When the effect of maternal deprivation on chocolate consumption was studied three times a week, it was found that the average daily chocolate intake over the 10 days of testing was increased (p < 0.001) in group 2md relative to the control (intact) group 2 and remained unchanged relative to the control (intact) group 2 after consumption of the standard feed. The average daily intake of chocolate in group 2md after administration of aggrelax three times per week for 10 days did not differ relative to the control (intact) group 2 and did not differ from the control (intact) group 2 after consumption of standard feed (Fig. 2).

 

Fig. 2. The effect of maternal deprivation on the consumption of standard feed and chocolate paste when giving out chocolate 3 times a week. The average daily intake is shown. **p < 0.001 relative to the control (intact) group of animals

Рис. 2. Влияние материнской депривации (МД) на потребление стандартного корма и шоколадной пасты при выдаче шоколада 3 раза в неделю. Показано среднее суточное потребление. **p < 0,001 относительно контрольной (интактной) группы животных

 

The term “food addiction” refers to compulsive eating behavior associated with a lack of control over food [1, 2]. Eating behavior can be regulated by both homeostatic (related to energy need/storage) and hedonic (dopaminergic brain reward system) pathways, which control energy intake and body weight [10].

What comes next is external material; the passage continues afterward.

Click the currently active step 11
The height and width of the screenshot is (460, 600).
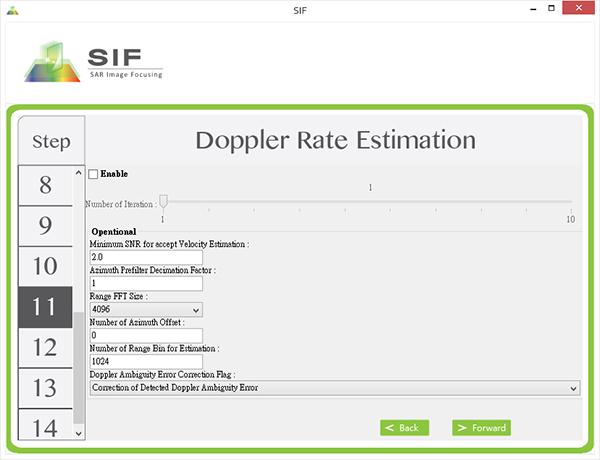45,307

The present study produced compulsive overeating using the high-calorie food overeating method. Chronic maternal deprivation stress was shown to cause increased signs of compulsive overeating of high-calorie foods. In a restricted access model of compulsive overeating, episodes of overeating are generated by intermittent exposure to a carbohydrate and fat source [2]. Our findings of reduced high-calorie food intake in rats after maternal deprivation with a daily food ration support using an intermittent food regimen in developing compulsive overeating. In the control group of rats who received chocolate paste daily, elements of compulsive overeating behavior and withdrawal from the chocolate diet were found. This can be explained by the inclusion in the experiment of elements of waiting for food for 15 min during visual contact with food, which is consistent with literature data [9].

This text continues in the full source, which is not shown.